The end of World War II left Germany divided into two rival systems. Western Germany, occupied by the United States, Britain, and France, was a free zone with a rebounding economy. Eastern Germany, controlled by Soviet Communists, was a grim, totalitarian police state. The city of Berlin, Hitler’s old capital, was divided the same way, but it lay deep inside Communist East Germany.
In 1948 Soviet dictator Joseph Stalin moved to take all of Berlin by closing roads and train tracks leading into the city’s free, western portion. Sealed off from the rest of the world, more than 2 million West Berliners faced starvation. Harry Truman realized he could not get supplies to the city by ground without starting World War III. So he decided to do it by air.
Thus began the Berlin Airlift, one of history’s greatest humanitarian efforts. Beginning in June 1948, American and British planes made more than 277,000 flights delivering food, coal, medicine, and other supplies. At times, planes landed in West Berlin as often as every four minutes. Just a few years earlier, Allied bombers had been pounding Berlin to rubble. Now U.S. cargo planes dropped candy by parachute to German children, who scrambled to retrieve it.

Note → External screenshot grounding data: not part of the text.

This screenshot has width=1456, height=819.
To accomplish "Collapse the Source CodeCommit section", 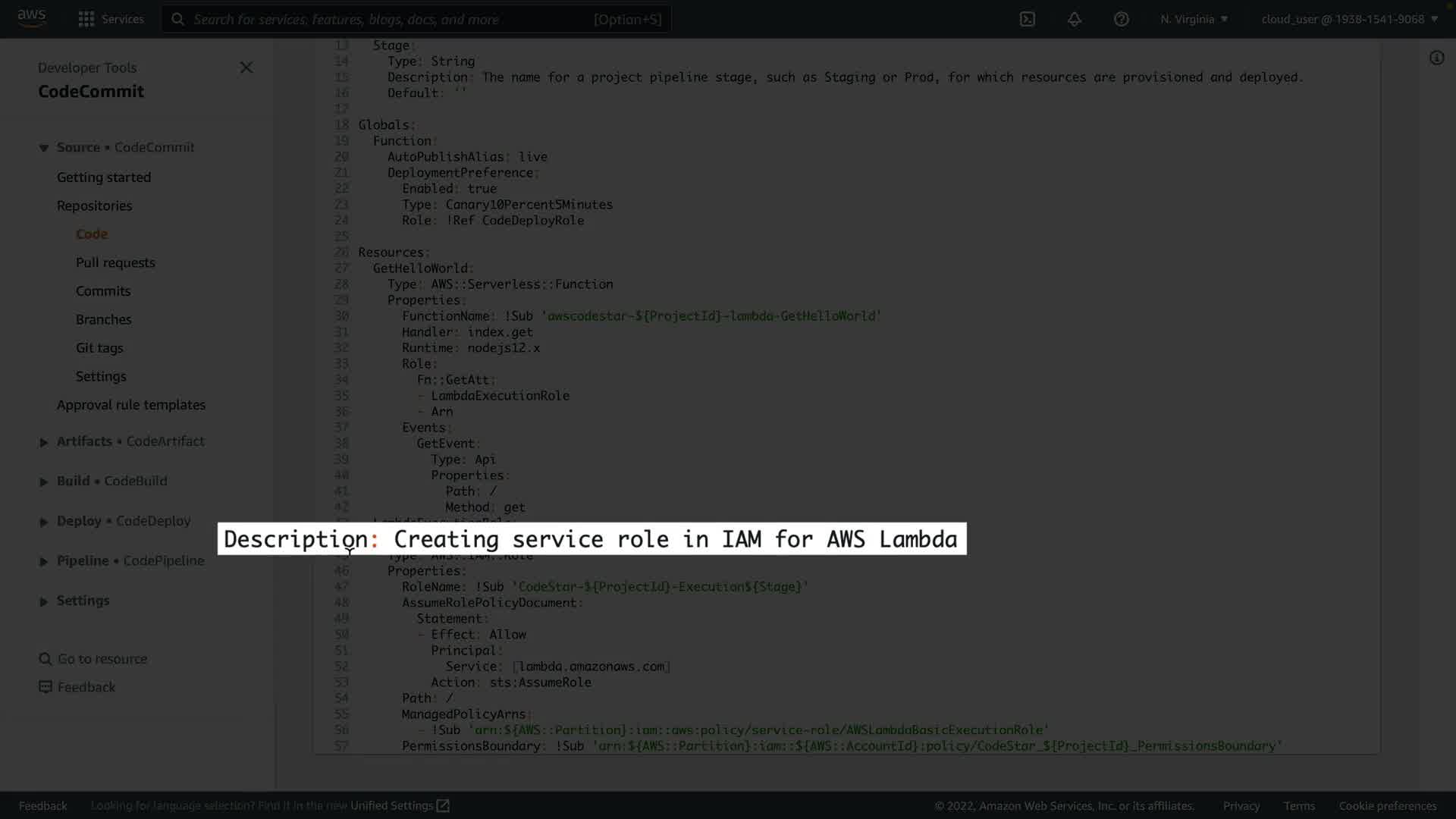I will pyautogui.click(x=44, y=148).
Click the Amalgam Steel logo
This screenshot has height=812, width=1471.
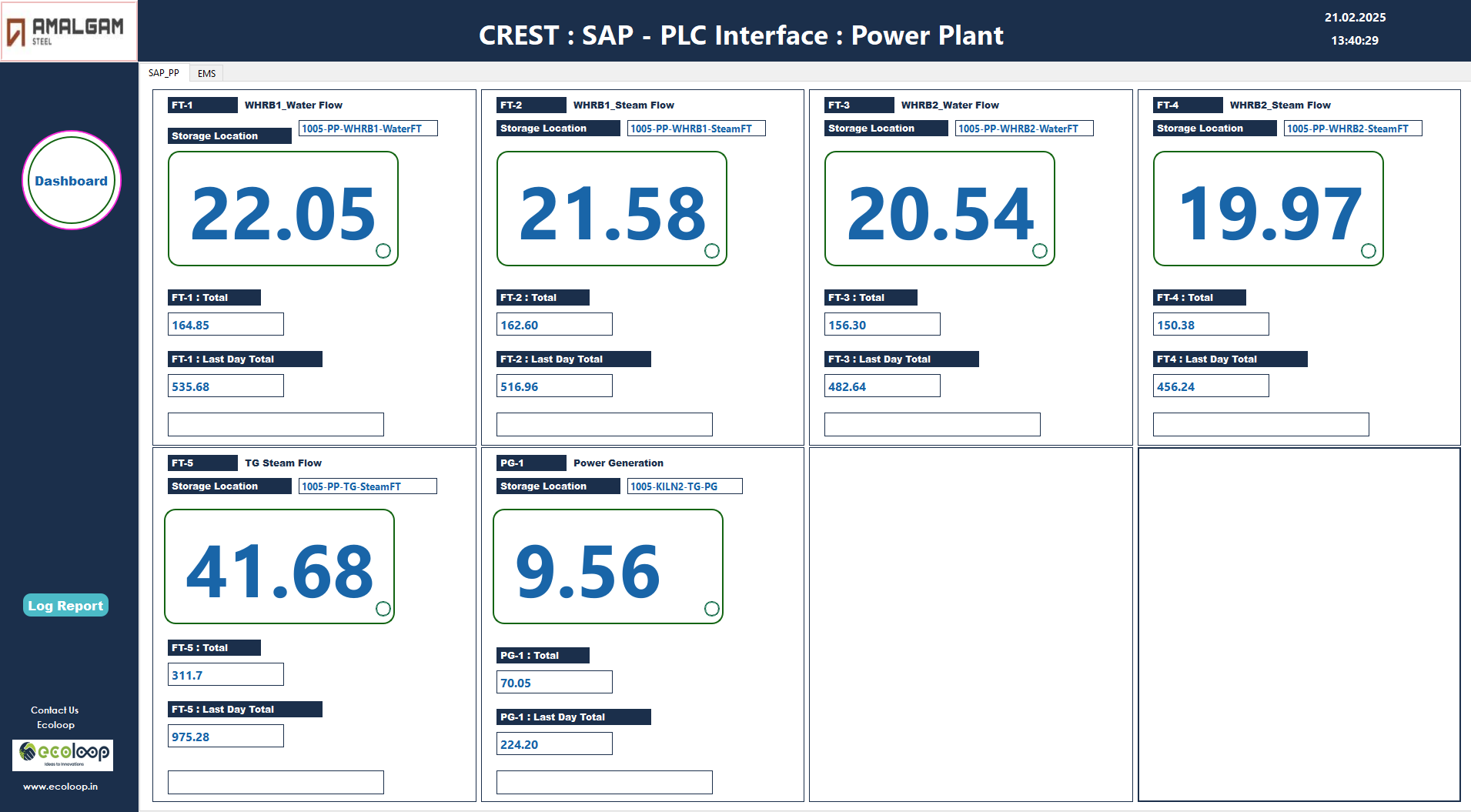point(69,30)
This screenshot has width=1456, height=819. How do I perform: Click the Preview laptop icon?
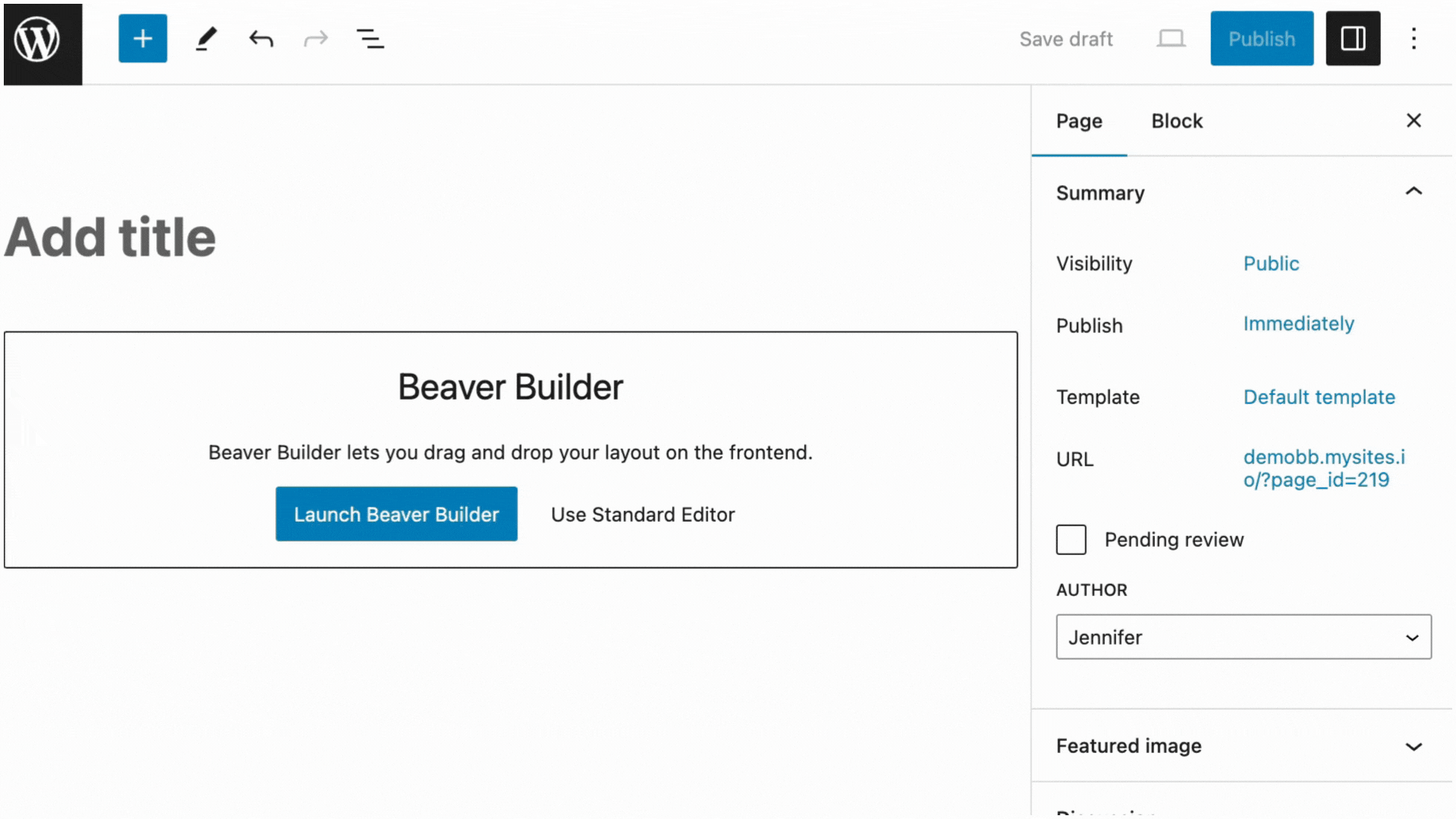pos(1171,39)
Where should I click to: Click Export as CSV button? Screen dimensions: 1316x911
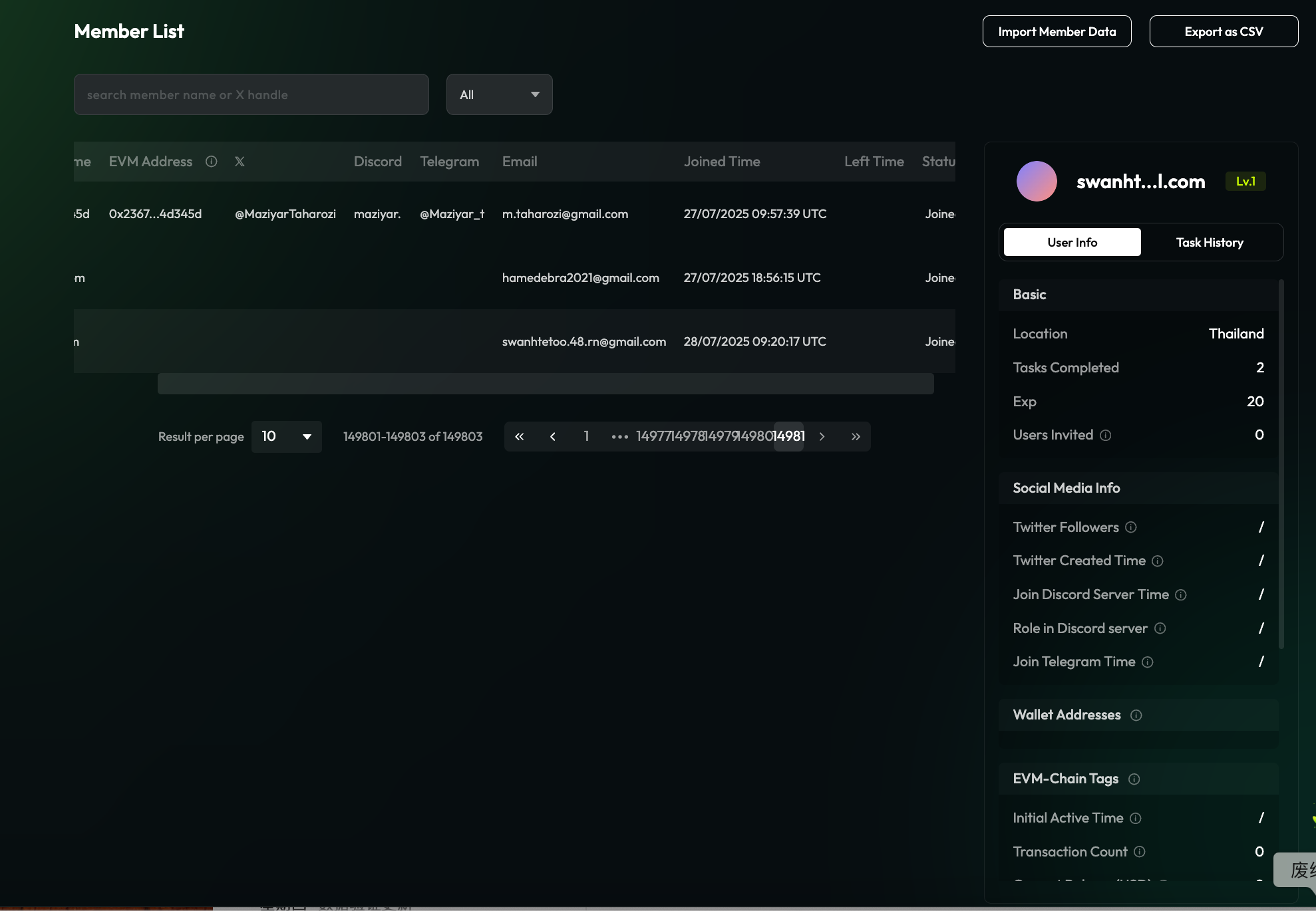pyautogui.click(x=1223, y=32)
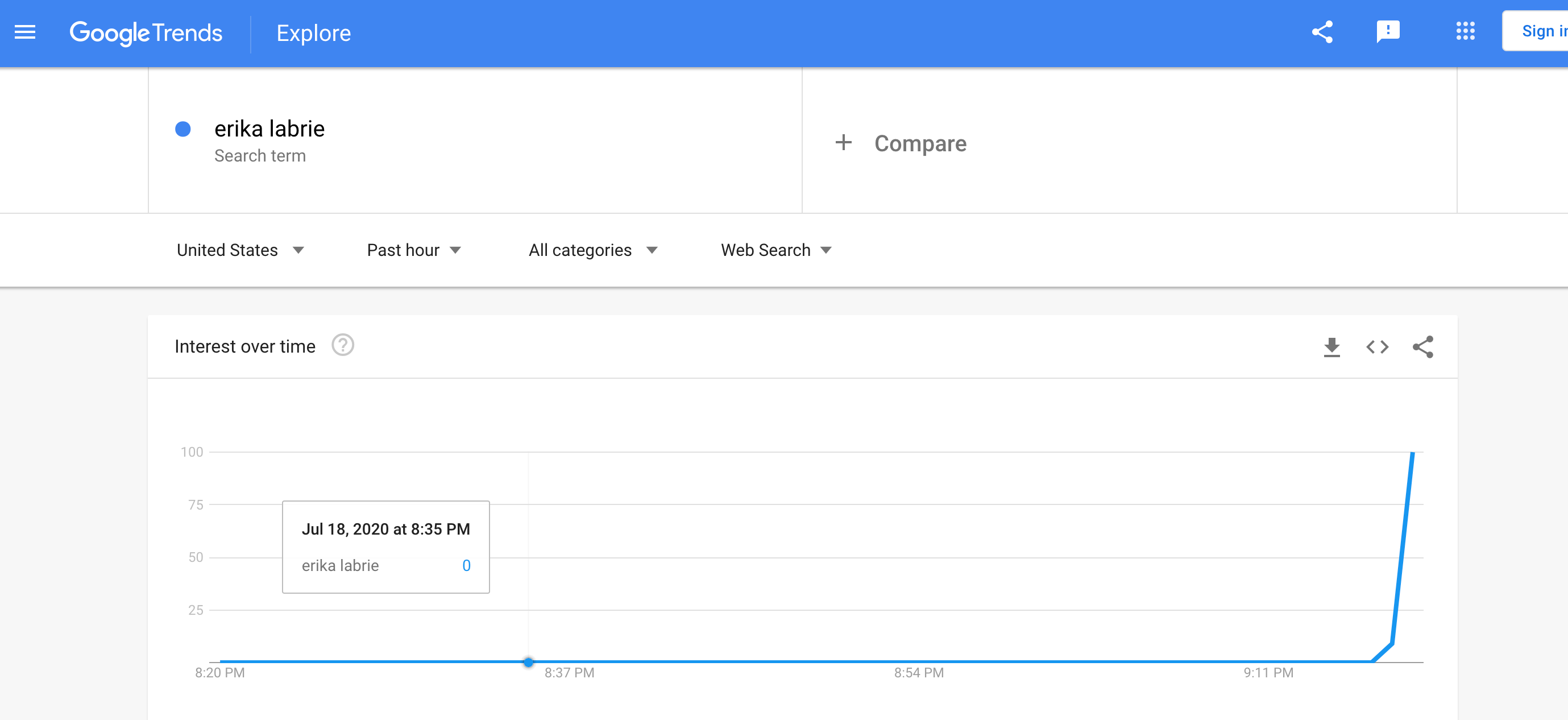
Task: Click the embed chart code icon
Action: 1378,346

Nearly one hundred U.S. and British servicemen lost their lives during the operation. But after eleven months, Stalin gave in and lifted the blockade. The planes kept flying through September 30, 1949, to build emergency stockpiles. In all, they delivered some 2.3 million tons of supplies, more than a ton for every man, woman, and child. As a result of the Berlin Airlift and the heroic struggle of the West Berliners, freedom survived in its most exposed outpost.